By Kris Osborn, ASA (ALT)

WASHINGTON (Army News Service, June 14, 2011) -- The Army is working to drive productivity growth, maximize efficiency and eliminate redundancy through an approach called "Should-Cost/Will-Cost" management, service officials said.

The push to implement the new approach to acquisition came as guidance from Ashton Carter, undersecretary of defense for acquisition, technology and logistics.

"Doctor Carter is challenging program managers to drive productivity improvements into their programs during contract negotiation and program execution," said Heidi Shyu, the acting assistant secretary of the Army for acquisition, logistics and technology.

Shyu said the approach involves scrutinizing every element of government and contractor costs.
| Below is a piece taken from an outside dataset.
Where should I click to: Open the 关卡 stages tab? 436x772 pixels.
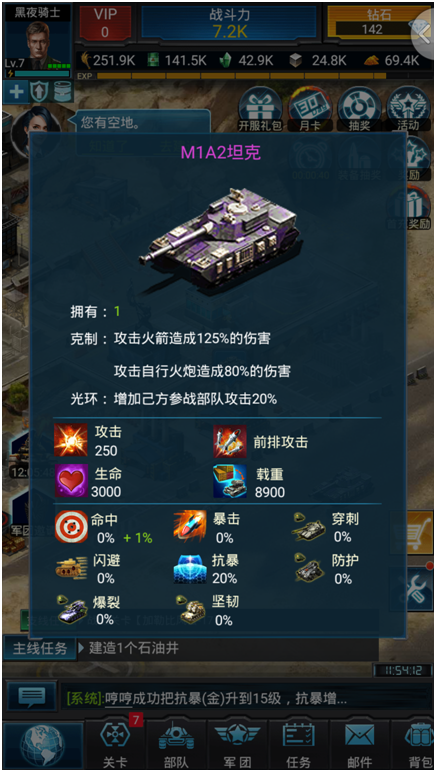pos(116,745)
The "Should-Cost/Will-Cost" approach is grounded in an effort to lower costs and improve affordability within acquisition programs by increasing scrutiny and targeting areas of potential cost reduction. Carter's guidance to the services stresses the need to reduce overhead costs where possible and increase the measure of analysis given to programs.
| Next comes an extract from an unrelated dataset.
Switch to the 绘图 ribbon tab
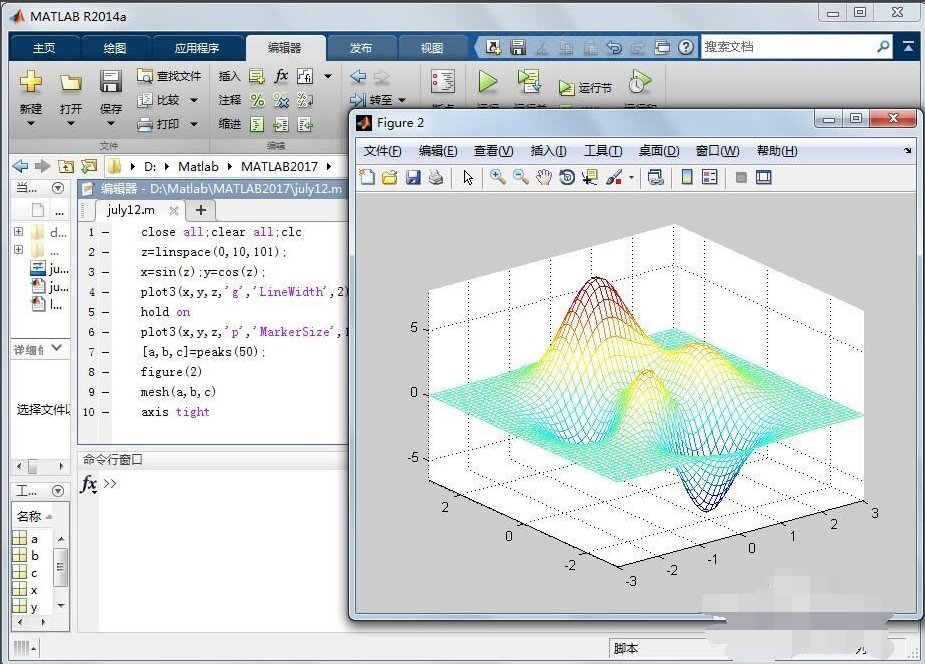 coord(115,48)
"I will require the manager of each major program to conduct a Should-Cost analysis, justifying each element of program cost and showing how it is improving year by year or meeting other relevant benchmarks for value," wrote Carter in a Sept. 14, 2010, Memorandum for Acquisition Professionals.

Carter went on to say that managers should be driving productivity improvements in their programs, and should be scrutinizing every element of program cost to determine if what elements can be reduced relative to the year before.
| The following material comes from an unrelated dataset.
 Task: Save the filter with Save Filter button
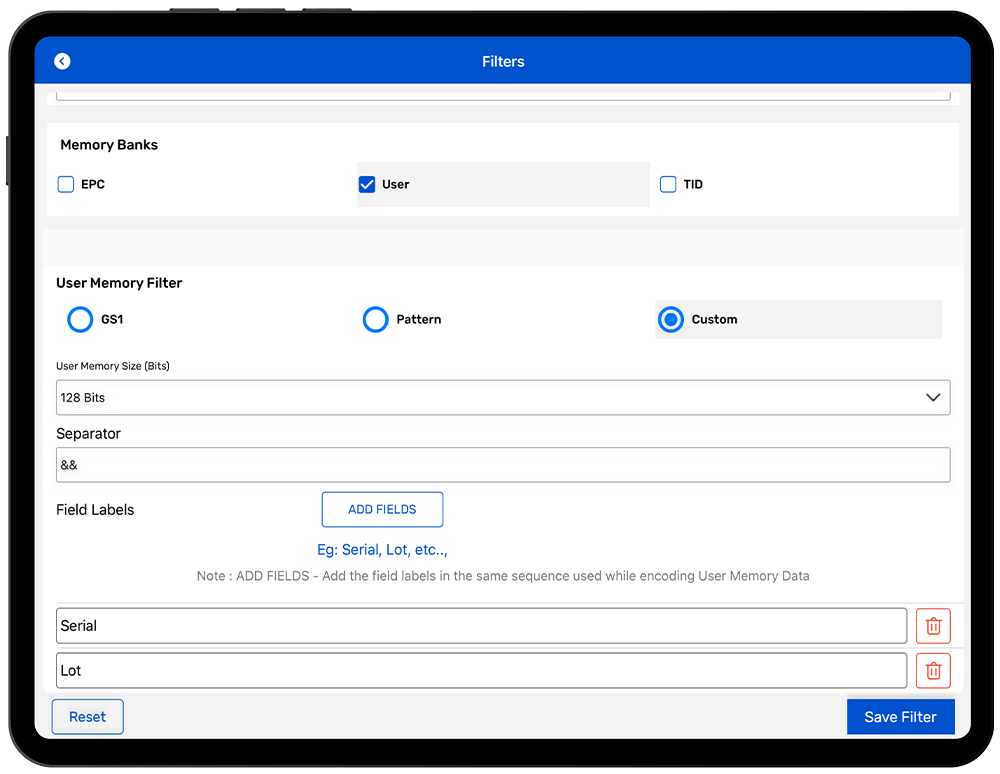pyautogui.click(x=900, y=717)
Because of the guidance, each program manager must now provide a "Should-Cost" estimate, designed as an internal management tool for incentivizing performance.

The "Should-Cost" estimate will then be compared and measured against the "Will-Cost" estimate, described as the official program position for budgeting, programming and reporting.

"By January 1, 2012, all ACAT I, II, and III programs will have milestone decision authority-approved 'Should-Cost' execution targets," Shyu writes.

The goal of the approach is to improve business practices and increase efficiency in contracting and acquisition program management.

"Program managers must begin to drive leanness through 'Should-Cost' management," Shyu said.

Program managers have historically argued that they could bring certain elements of a program in for less cost compared to independent cost estimates developed by outside organizations, said Cherie Smith, who directs the ASA(ALT) Performance Assessment and Root Cause Analysis Directorate.

"It doesn't take a crystal ball to see that we are going to be expected to do more with less," Smith said. "Within the established financial boundaries, Miss Shyu's goal is to incentivize our PMs by allowing them the ability to use these savings to lower risk in other areas of their program."

Along with mandating affordability and establishing a "Should-Cost" management approach, additional elements of the Army effort to implement Carter's guidance include initiatives to eliminate redundancy within warfighter portfolios, make production rates more stable and economical and set shorter time lines to manage programs.